With this may be compared the statement of Robert H. Hemphill, former credit manager of the Federal Reserve Bank, Atlanta, Georgia, that the banking problem “is the most important subject intelligent persons can investigate and reflect upon. It is so important that our present civilization may collapse unless it is widely understood and the defects remedied very soon.” See his Foreword to Prof. Irving Fisher’s book 100% Money.

GARY ALLEN—Two articles, “The Bankers” and “The Federal Reserve,” originally published in American Opinion, reprinted as one booklet by Western Islands, Belmont, Mass., 1970. As I recall, Mr. Chesterton, in something he wrote not long before his death, showed his respect for Gary Allen’s qualities as an investigator. Also, most recently, there is his best-seller None Dare Call It Conspiracy, Concord Press, Seal Beach, Calif. It contains a very arresting and well-documented body of significant facts.

Among the most constructive works on the Money Question are those of the three authors with whom I will conclude this list.

C.H. DOUGLAS, known all over the world as the founder of Social Credit. Perhaps his most influential books have been Social Credit, now available as an Omni reprint, and The Brief For The Prosecution, K.R.P. Pubs., Liverpool, 1945.

SILVIO GESELL—The Natural Economic Order, Free Economy Pub. Co., Huntington Park, Calif. In this, he proposed a new monetary system. H.G. Wells said of him: “Gesell’s name will be a leading name in history once it has been disentangled.” Prof. Soddy declared him “a voice in the wilderness—a Genius.” Prof. Irving Fisher’s Stamp Scrip gives a clear treatment of the Gesellist economy.

FREDERICK SODDY—Wealth, Virtual Wealth and Debt, Dutton, 1933. A reprint may be available from Omni. Prof. Soddy was a Professor of Chemistry at Oxford University, “father of nuclear fission,” a Nobel Prize laureate, and a Fellow of the Royal Society, England’s highest scientific honorary body. Stuart Chase, in reviewing his book, said that it might prove to be “one of the most important books ever written.” Having come to feel that he must reach an understanding of our money system, Soddy spent two years studying what its proponents had to say for it, only at last to find himself facing the fact that he “could make nothing of it.” And “then one day,” he went on to say, “the truth dawned on me. What I was studying was not a system but a confidence trick.” Basically, the whole thing was a swindle, dependent for its successful operation on keeping people deceived.
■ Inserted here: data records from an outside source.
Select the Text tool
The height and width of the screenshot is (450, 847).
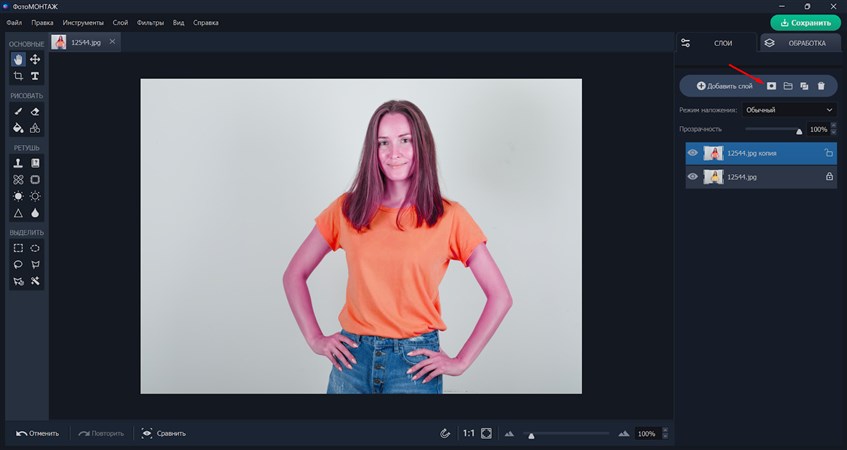coord(35,76)
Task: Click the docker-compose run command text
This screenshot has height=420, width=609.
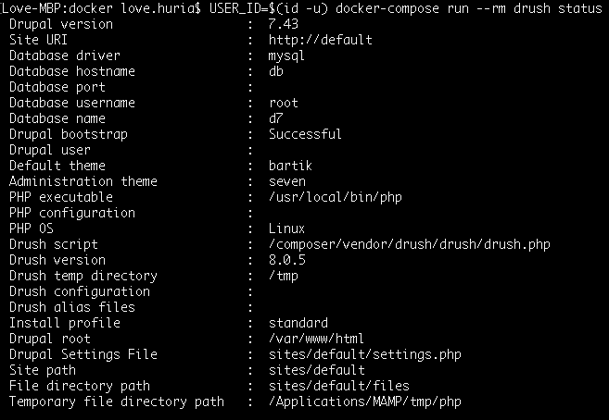Action: tap(468, 9)
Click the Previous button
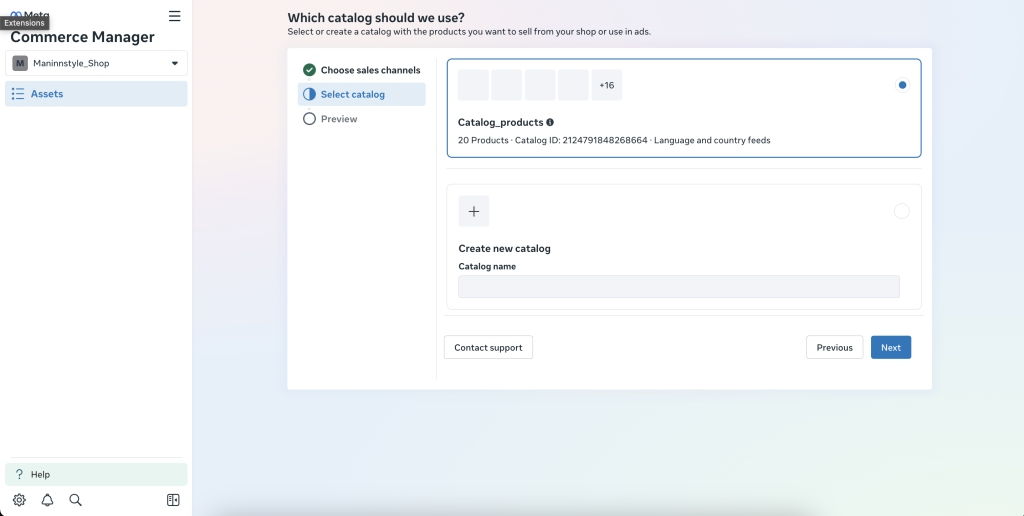The width and height of the screenshot is (1024, 516). tap(834, 347)
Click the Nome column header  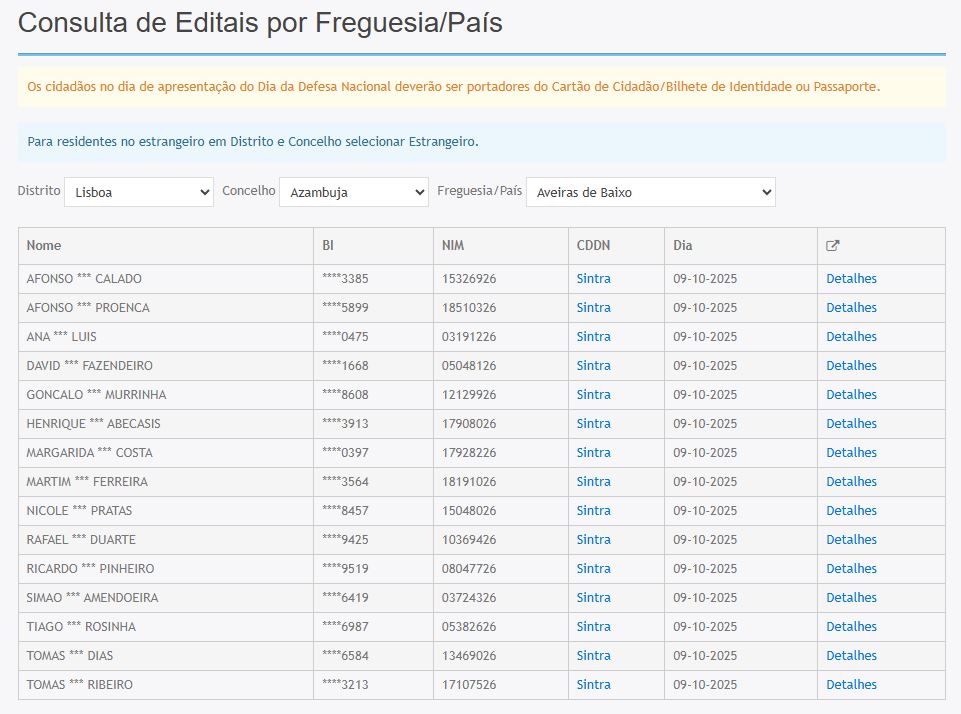44,246
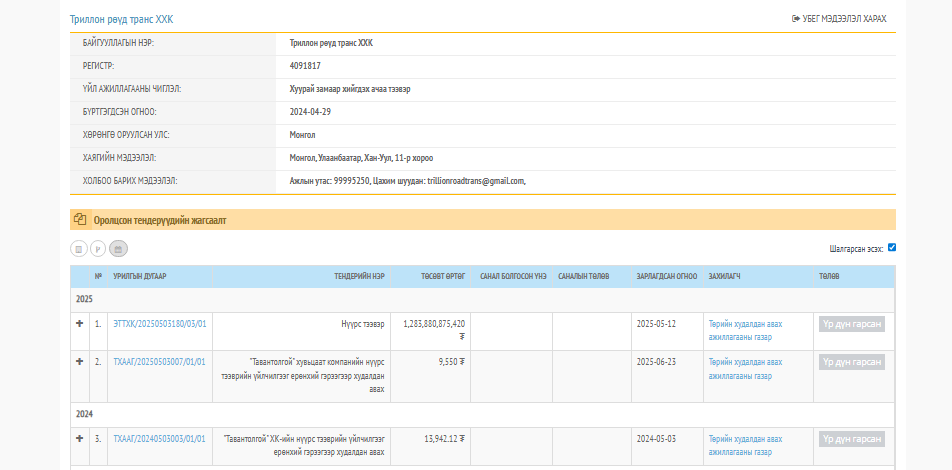This screenshot has height=470, width=952.
Task: Open tender ЭТТХК/20250503180/03/01 link
Action: click(160, 324)
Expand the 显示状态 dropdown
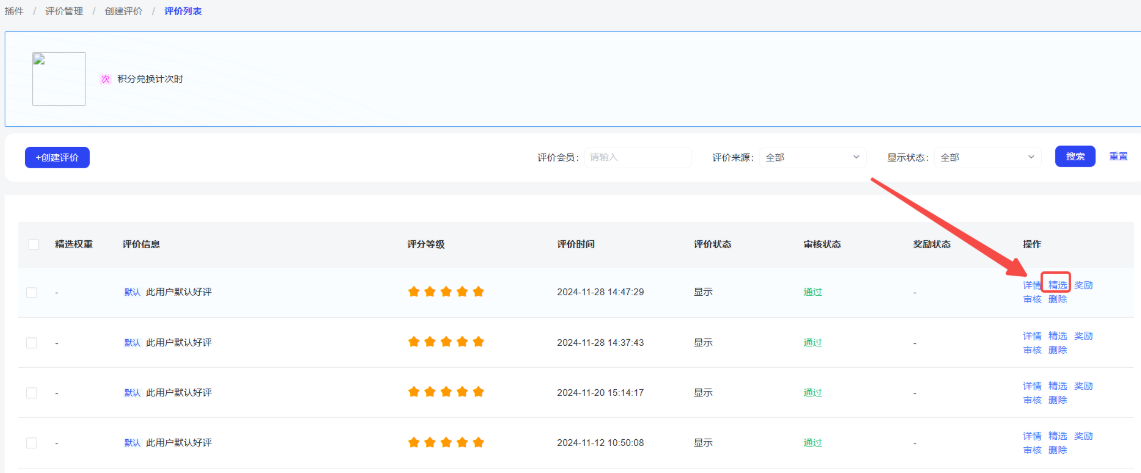The width and height of the screenshot is (1141, 473). 988,157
Thus was brought home to him the necessity of making his approach to the problem independently of all orthodox authorities. Out of the ensuing research came his book, and by the time he had reached page 14 he stated bluntly that our money system “has become easily the most powerful tyranny and the most universal conspiracy against the economic freedom of individuals and the autonomy of nations that the world has ever known.” By the time he finished his book he had made his case, and was stating it in terms even more extreme and severe. He also declared, let me add, that “the solution [to which his searching investigation of the Money Question led him], as was to be expected, . . . proved to be most ordinary incontrovertible common sense, requiring nothing more than that to prove it” (p. 22).
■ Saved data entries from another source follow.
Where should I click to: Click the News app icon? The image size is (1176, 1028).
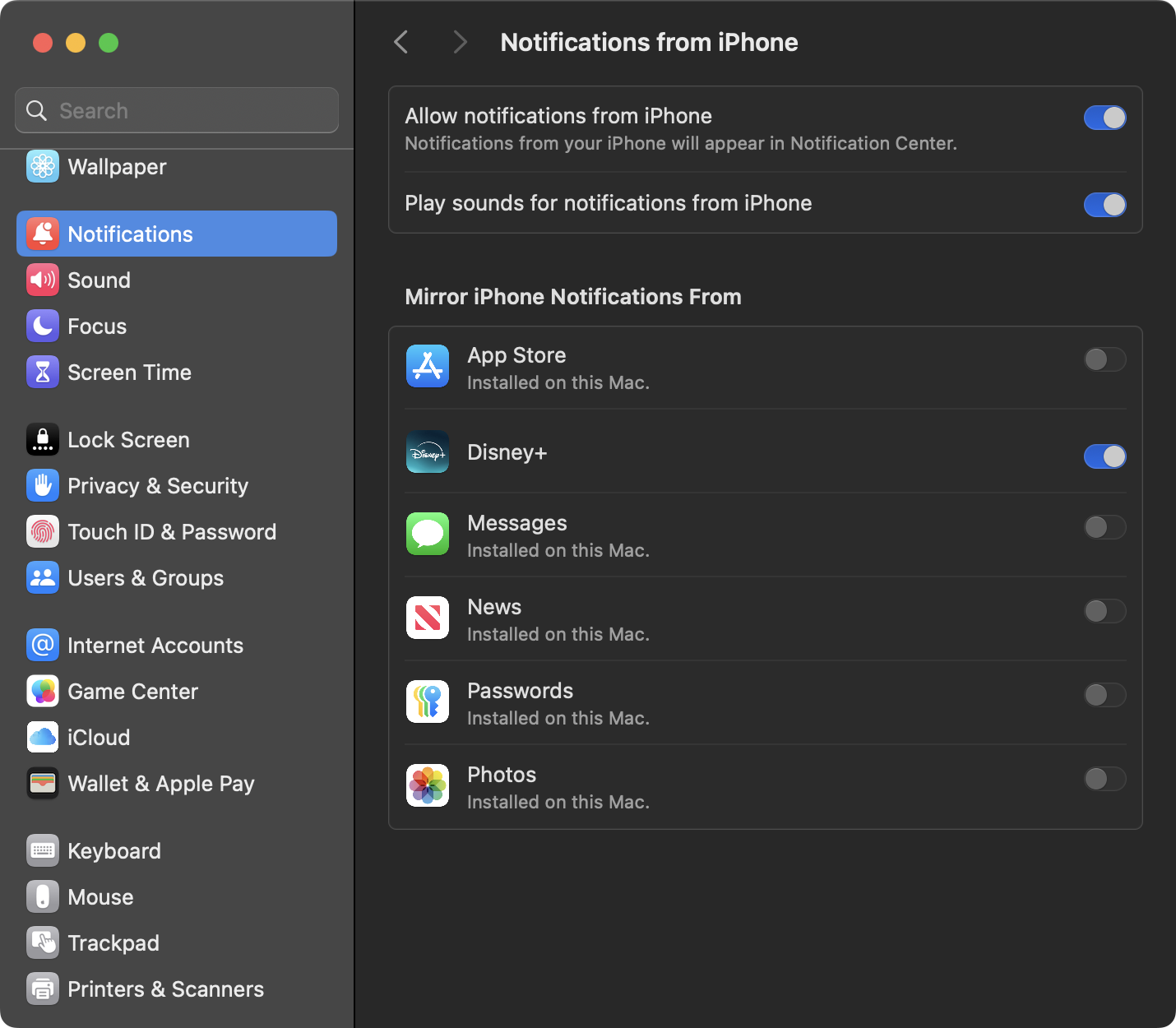tap(428, 618)
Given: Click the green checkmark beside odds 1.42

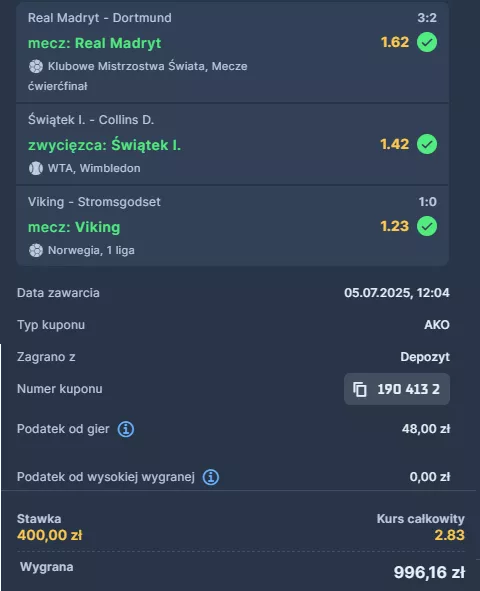Looking at the screenshot, I should tap(427, 144).
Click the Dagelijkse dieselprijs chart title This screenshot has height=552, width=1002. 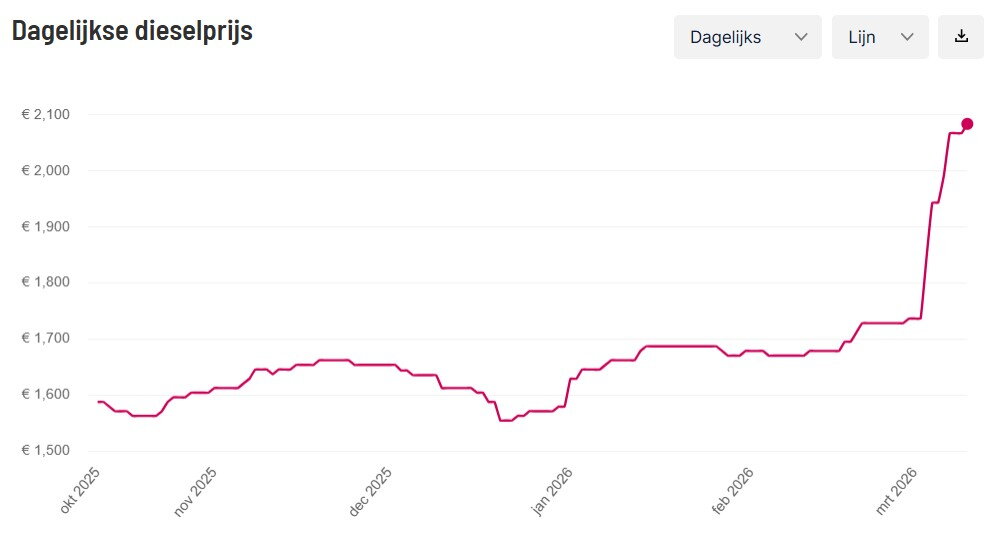[x=132, y=31]
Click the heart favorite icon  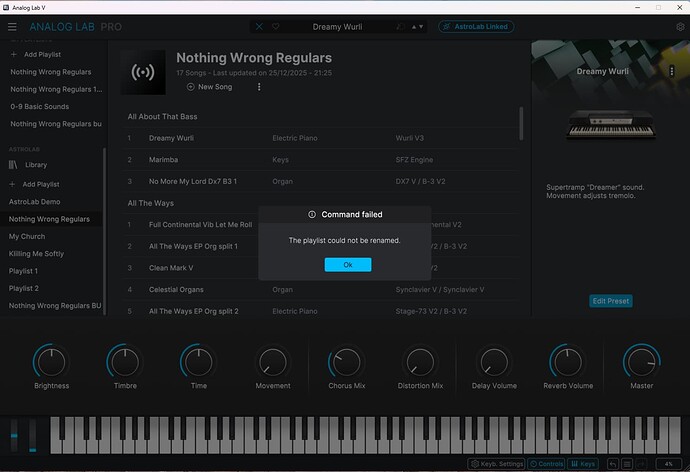(x=275, y=26)
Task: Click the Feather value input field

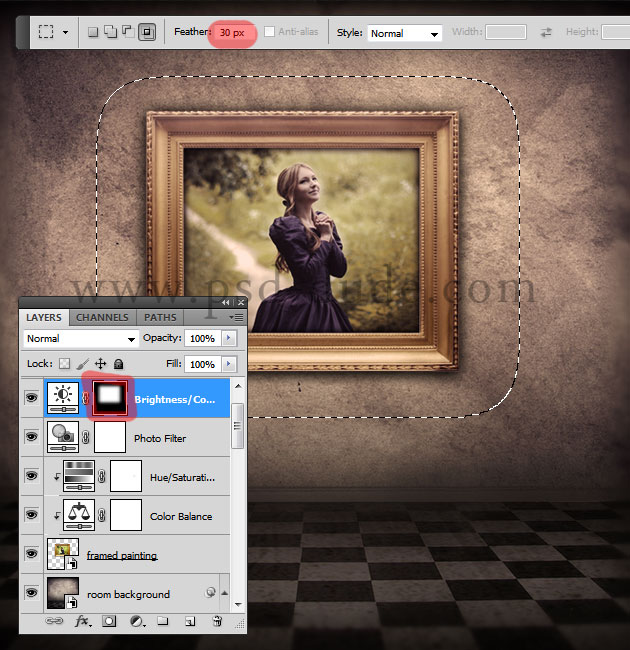Action: pos(232,32)
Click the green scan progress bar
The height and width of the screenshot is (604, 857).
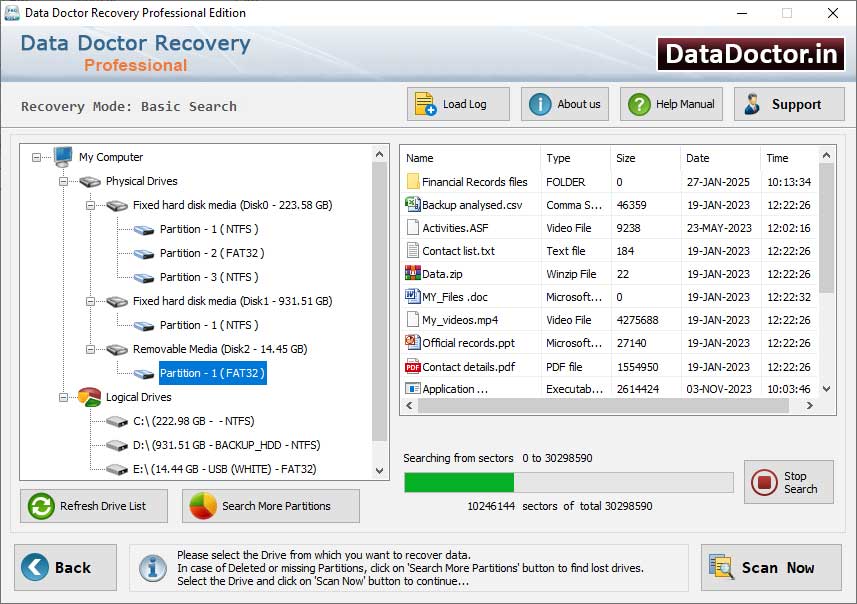[x=458, y=482]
I have found two other books by Prof. Soddy very valuable. Money Versus Man he himself describes as “a succinct account of [his] Wealth, Virtual Wealth And Debt.” Also, it is much easier to understand, and in it Soddy seems more deeply involved, personally, than in his larger work. The other book, The Role of Money (Harcourt, 1935), on pp. 213-4, contains a valuable list of recommended books on the Money Question.
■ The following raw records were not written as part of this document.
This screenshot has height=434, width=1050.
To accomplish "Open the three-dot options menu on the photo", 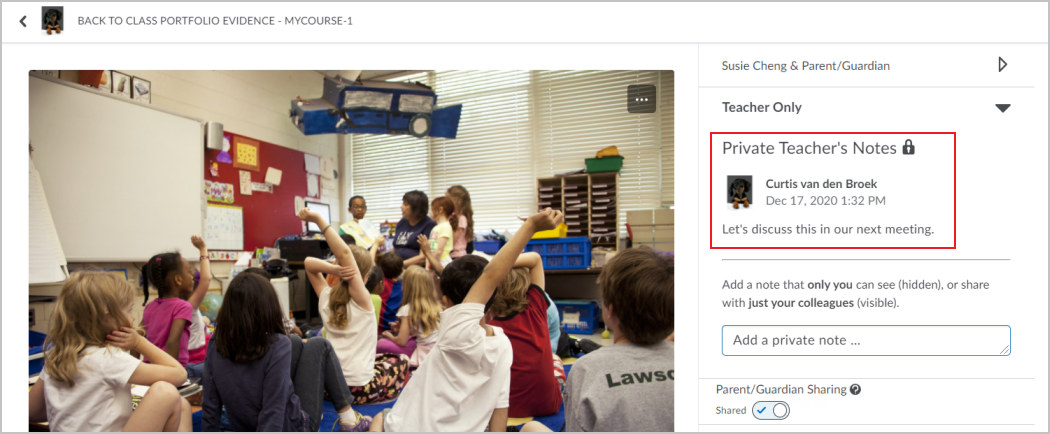I will [642, 99].
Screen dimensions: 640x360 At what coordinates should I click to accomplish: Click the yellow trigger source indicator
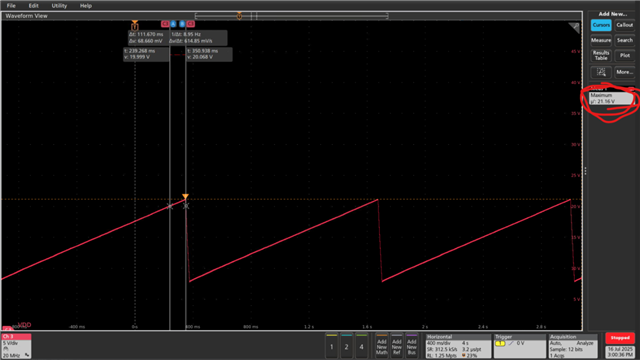click(500, 344)
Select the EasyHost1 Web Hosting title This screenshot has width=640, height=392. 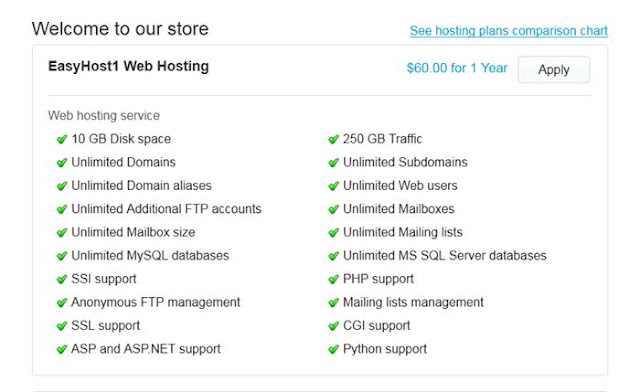coord(129,66)
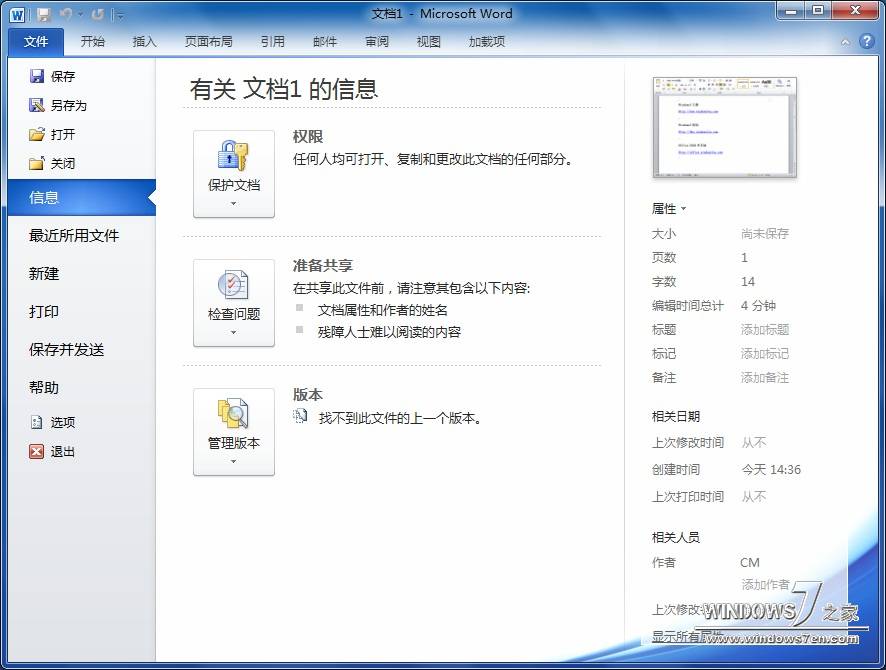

HILAIRE BELLOC—Economics for Helen, London, 1938, chapter entitled “Usury”; The Jews, 2nd edition, Constable, 1937; Monarchy, A Study of Louis XIV, Cassel, 1938, Preface, pp. vii and viii, and chapter entitled “Monarchy,” pp. 3-17. Belloc, besides being a distinguished man of letters, was one of the outstanding historians of the English-speaking world in this century. Far from being any anti-Semite, he had a Jewish secretary, and in writing his The Jews seemed to be concerned as much for the welfare of the Jews as for that of gentiles.